*** Block opens ***

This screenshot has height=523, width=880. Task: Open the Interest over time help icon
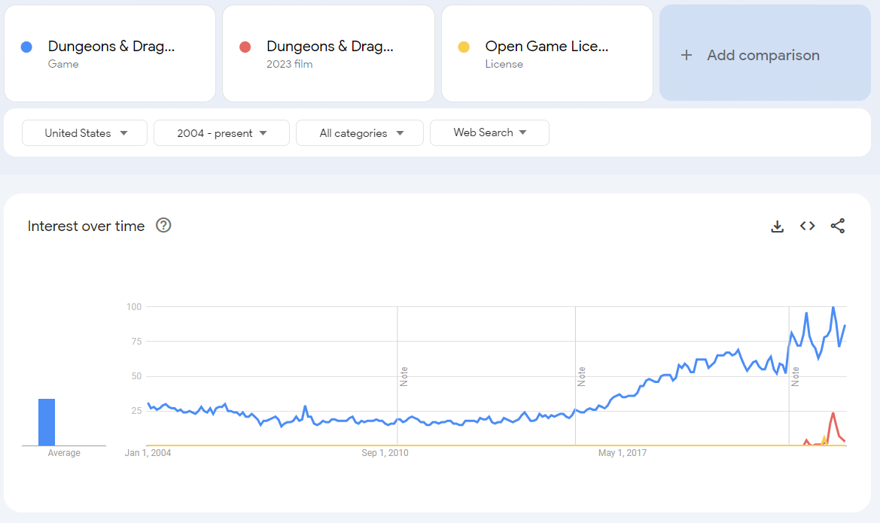tap(163, 225)
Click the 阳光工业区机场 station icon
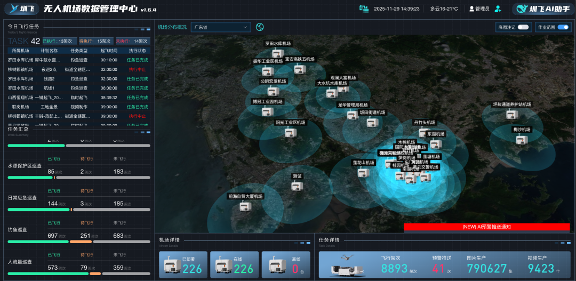The height and width of the screenshot is (281, 576). [290, 132]
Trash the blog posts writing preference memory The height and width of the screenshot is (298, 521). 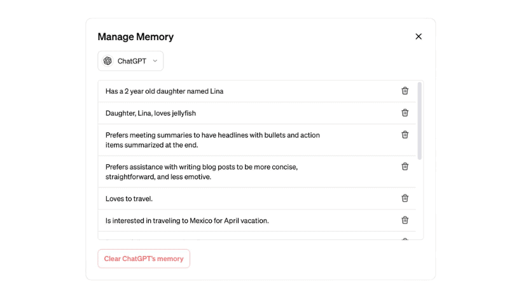tap(405, 166)
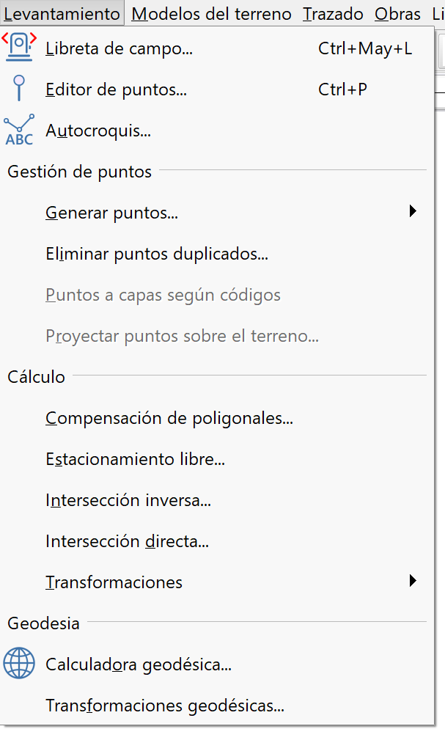445x729 pixels.
Task: Open the Levantamiento menu
Action: point(62,14)
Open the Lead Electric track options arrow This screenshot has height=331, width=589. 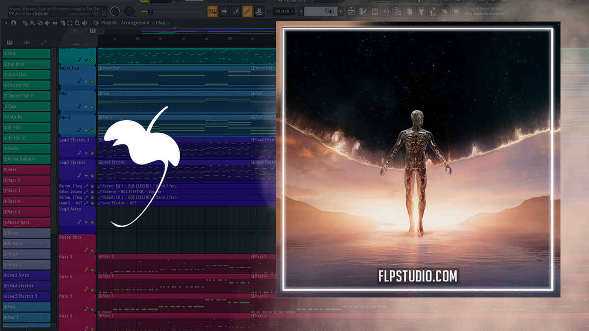[86, 176]
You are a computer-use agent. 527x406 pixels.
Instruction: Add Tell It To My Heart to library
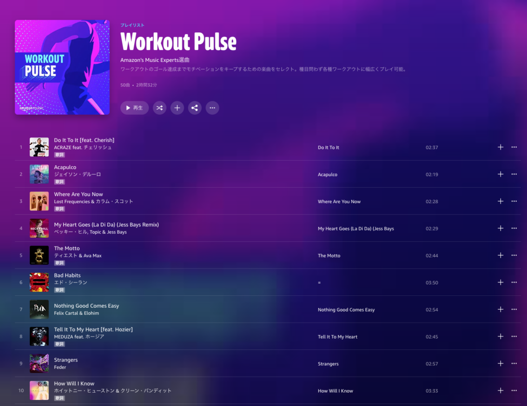(500, 337)
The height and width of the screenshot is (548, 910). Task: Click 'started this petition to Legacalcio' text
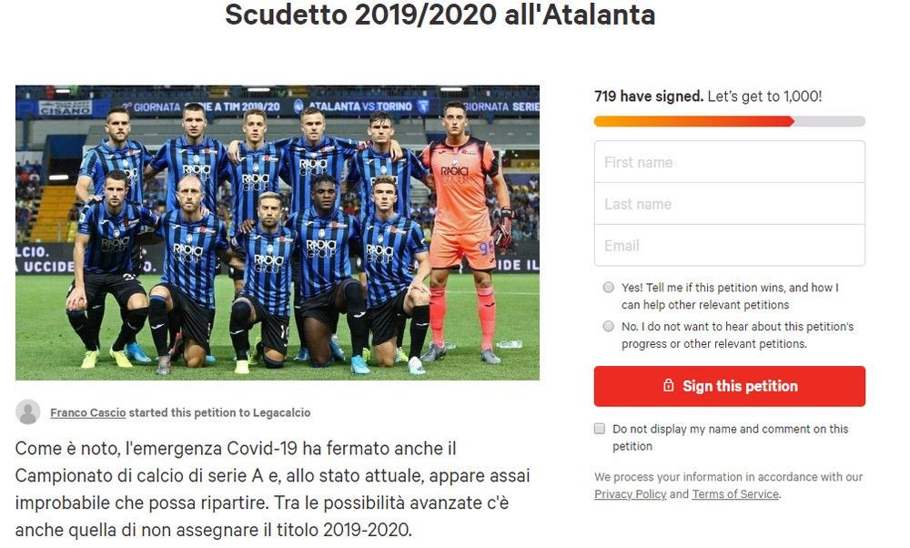pos(219,412)
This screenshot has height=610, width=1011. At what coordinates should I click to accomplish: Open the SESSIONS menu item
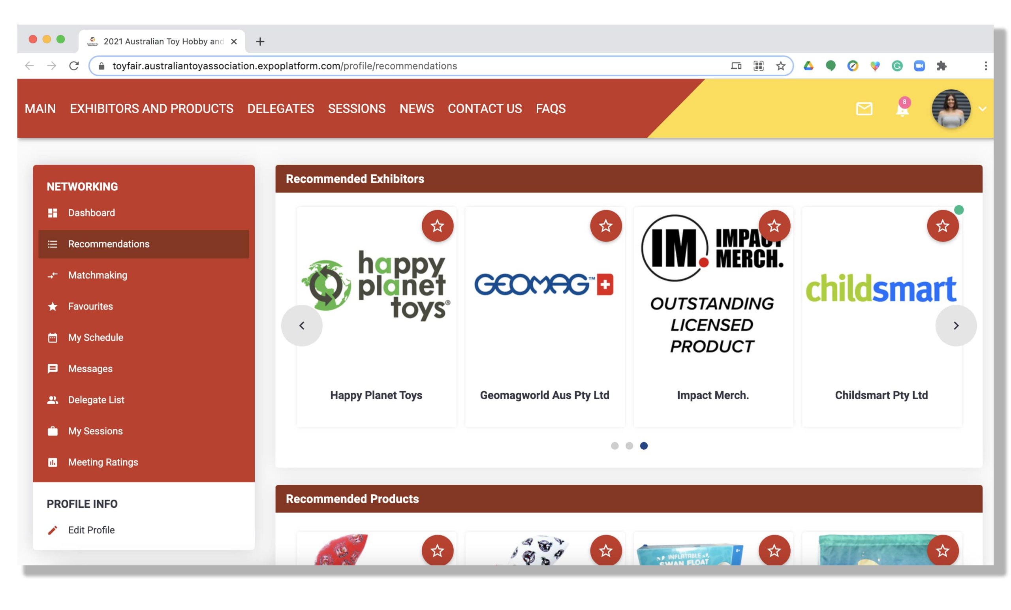[357, 109]
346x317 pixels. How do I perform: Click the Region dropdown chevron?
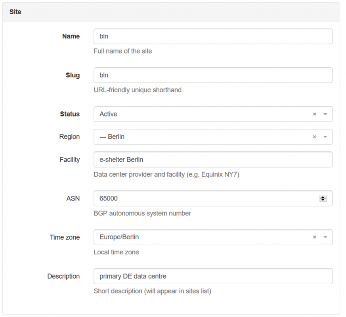325,137
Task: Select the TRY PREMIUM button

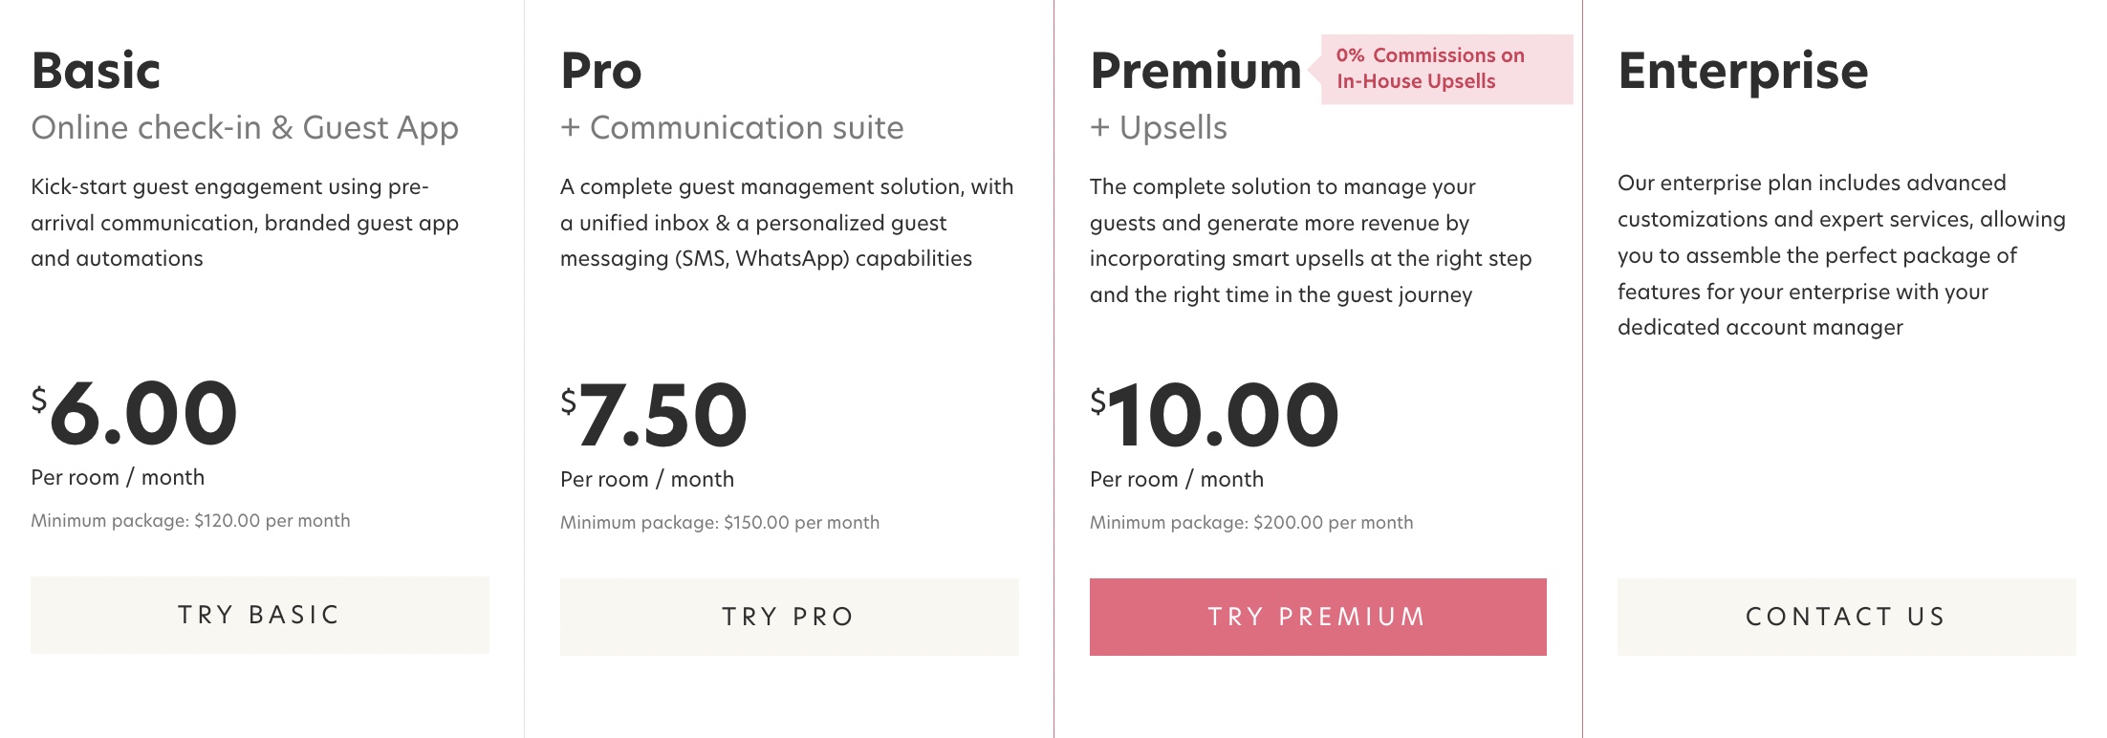Action: [x=1318, y=617]
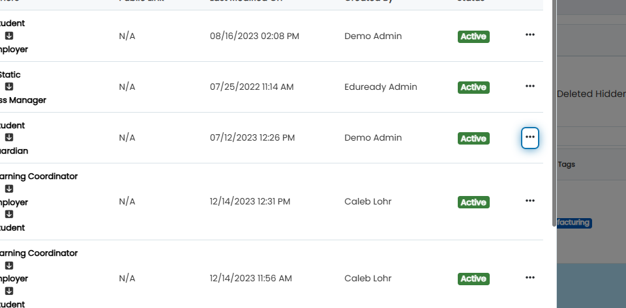This screenshot has width=626, height=308.
Task: Click the arrow under the 11:56 AM row's Learning Coordinator
Action: [x=8, y=266]
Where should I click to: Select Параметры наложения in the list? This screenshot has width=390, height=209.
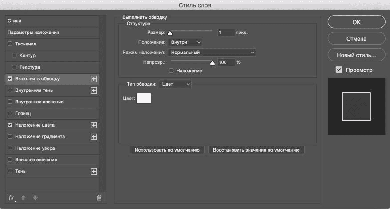click(x=39, y=33)
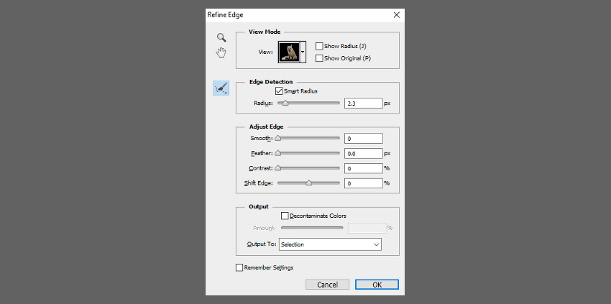611x304 pixels.
Task: Enable the Show Original (P) checkbox
Action: point(319,58)
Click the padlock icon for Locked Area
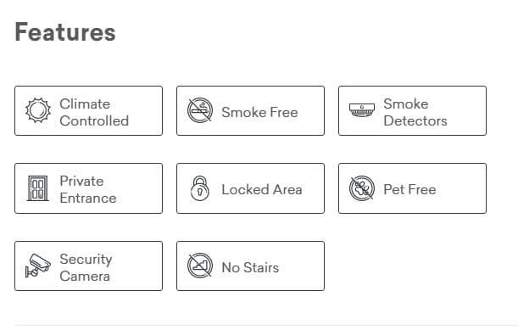The image size is (518, 330). tap(200, 188)
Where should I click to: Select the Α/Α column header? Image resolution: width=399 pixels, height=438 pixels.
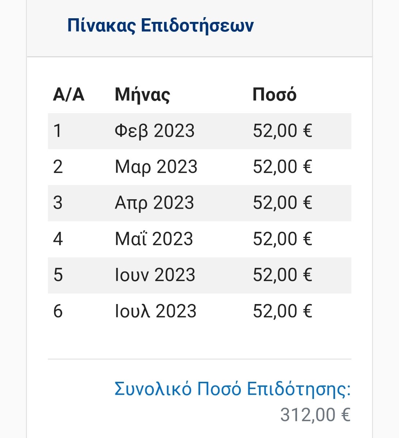[x=69, y=95]
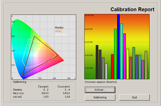This screenshot has height=106, width=161.
Task: Click the white ISOcoated legend label
Action: 61,34
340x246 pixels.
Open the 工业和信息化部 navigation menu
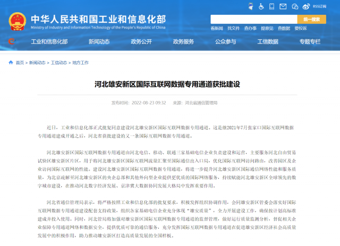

*** Block closes ***

### AIM OF THE TASK
The copy starts at the line holding "340x246 pixels." and ends at the last line of the records above. Transcribe those lines exactly, pictures excluded.

### RESULT
340x246 pixels.
Open the 工业和信息化部 navigation menu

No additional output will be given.